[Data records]
** START **
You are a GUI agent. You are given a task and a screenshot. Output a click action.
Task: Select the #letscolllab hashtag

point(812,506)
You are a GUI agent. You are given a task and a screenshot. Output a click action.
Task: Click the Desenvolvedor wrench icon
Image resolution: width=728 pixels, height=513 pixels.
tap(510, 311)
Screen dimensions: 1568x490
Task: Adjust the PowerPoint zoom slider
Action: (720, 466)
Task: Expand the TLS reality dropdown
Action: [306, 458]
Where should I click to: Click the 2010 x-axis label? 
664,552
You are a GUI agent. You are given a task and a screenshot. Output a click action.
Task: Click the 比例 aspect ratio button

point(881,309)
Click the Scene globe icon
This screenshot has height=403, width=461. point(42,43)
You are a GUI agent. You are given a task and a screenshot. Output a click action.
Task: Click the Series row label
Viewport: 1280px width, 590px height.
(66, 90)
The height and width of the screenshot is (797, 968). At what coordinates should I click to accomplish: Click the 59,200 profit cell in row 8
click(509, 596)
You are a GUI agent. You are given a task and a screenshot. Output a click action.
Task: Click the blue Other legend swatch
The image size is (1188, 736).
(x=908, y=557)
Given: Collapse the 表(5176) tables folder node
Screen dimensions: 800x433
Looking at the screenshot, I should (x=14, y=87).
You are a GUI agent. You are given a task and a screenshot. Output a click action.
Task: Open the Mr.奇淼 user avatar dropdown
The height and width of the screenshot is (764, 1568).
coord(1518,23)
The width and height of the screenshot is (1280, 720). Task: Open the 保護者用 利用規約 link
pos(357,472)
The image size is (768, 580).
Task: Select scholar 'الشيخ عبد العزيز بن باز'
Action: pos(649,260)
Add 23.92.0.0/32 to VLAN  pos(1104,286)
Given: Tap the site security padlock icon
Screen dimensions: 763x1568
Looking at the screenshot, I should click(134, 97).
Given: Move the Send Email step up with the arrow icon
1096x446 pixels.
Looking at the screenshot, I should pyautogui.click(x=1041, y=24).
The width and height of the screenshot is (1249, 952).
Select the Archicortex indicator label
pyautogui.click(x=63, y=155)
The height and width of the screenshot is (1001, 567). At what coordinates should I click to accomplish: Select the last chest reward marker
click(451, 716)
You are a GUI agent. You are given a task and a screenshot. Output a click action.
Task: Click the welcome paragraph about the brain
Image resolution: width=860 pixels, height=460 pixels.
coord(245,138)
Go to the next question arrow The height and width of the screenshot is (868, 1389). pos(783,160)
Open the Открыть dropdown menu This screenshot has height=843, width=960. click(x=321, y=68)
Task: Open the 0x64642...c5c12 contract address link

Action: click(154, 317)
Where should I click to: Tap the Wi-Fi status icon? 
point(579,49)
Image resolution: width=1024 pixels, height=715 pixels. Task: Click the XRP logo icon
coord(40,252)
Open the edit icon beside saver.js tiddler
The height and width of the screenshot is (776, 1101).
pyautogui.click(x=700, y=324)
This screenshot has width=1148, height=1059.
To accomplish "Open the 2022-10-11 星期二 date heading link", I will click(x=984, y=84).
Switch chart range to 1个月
** END **
Work instructions - Rewrite the material above, putting "interface agent" wherever "GUI agent" appears and leaving everything else the same.

The reply -
You are a interface agent. You are given a task and a screenshot. Output a click action.
Task: Select the #letscolllab hashtag

point(812,506)
You are a interface agent. You are given a task and a screenshot. Output a click action.
Task: Click the Desenvolvedor wrench icon
Image resolution: width=728 pixels, height=513 pixels.
tap(510, 311)
Screen dimensions: 1568x490
Task: Adjust the PowerPoint zoom slider
Action: (720, 466)
Task: Expand the TLS reality dropdown
Action: [306, 458]
Where should I click to: Click the 2010 x-axis label? 
664,552
You are a interface agent. You are given a task and a screenshot. Output a click action.
Task: Click the 比例 aspect ratio button

point(881,309)
Click the Scene globe icon
This screenshot has height=403, width=461. point(42,43)
You are a interface agent. You are given a task and a screenshot. Output a click action.
Task: Click the Series row label
Viewport: 1280px width, 590px height.
(66, 90)
The height and width of the screenshot is (797, 968). At what coordinates should I click to accomplish: Click the 59,200 profit cell in row 8
click(509, 596)
You are a interface agent. You are given a task and a screenshot. Output a click action.
Task: Click the blue Other legend swatch
The image size is (1188, 736).
(x=908, y=557)
Given: Collapse the 表(5176) tables folder node
Screen dimensions: 800x433
Looking at the screenshot, I should (x=14, y=87).
You are a interface agent. You are given a task and a screenshot. Output a click action.
Task: Open the Mr.奇淼 user avatar dropdown
The height and width of the screenshot is (764, 1568).
coord(1518,23)
The width and height of the screenshot is (1280, 720). Task: Open the 保護者用 利用規約 link
pos(357,472)
The image size is (768, 580).
Task: Select scholar 'الشيخ عبد العزيز بن باز'
Action: pos(649,260)
Add 23.92.0.0/32 to VLAN  pos(1104,286)
Given: Tap the site security padlock icon
Screen dimensions: 763x1568
Looking at the screenshot, I should click(134, 97).
Given: Move the Send Email step up with the arrow icon
1096x446 pixels.
Looking at the screenshot, I should pyautogui.click(x=1041, y=24).
The width and height of the screenshot is (1249, 952).
Select the Archicortex indicator label
pyautogui.click(x=63, y=155)
The height and width of the screenshot is (1001, 567). At what coordinates should I click to accomplish: Select the last chest reward marker
click(451, 716)
You are a interface agent. You are given a task and a screenshot. Output a click action.
Task: Click the welcome paragraph about the brain
Image resolution: width=860 pixels, height=460 pixels.
coord(245,138)
Go to the next question arrow The height and width of the screenshot is (868, 1389). pos(783,160)
Open the Открыть dropdown menu This screenshot has height=843, width=960. click(x=321, y=68)
Task: Open the 0x64642...c5c12 contract address link

Action: click(154, 317)
Where should I click to: Tap the Wi-Fi status icon? 
point(579,49)
Image resolution: width=1024 pixels, height=715 pixels. Task: Click the XRP logo icon
coord(40,252)
Open the edit icon beside saver.js tiddler
The height and width of the screenshot is (776, 1101).
pyautogui.click(x=700, y=324)
This screenshot has width=1148, height=1059.
To accomplish "Open the 2022-10-11 星期二 date heading link", I will click(x=984, y=84).
Switch chart range to 1个月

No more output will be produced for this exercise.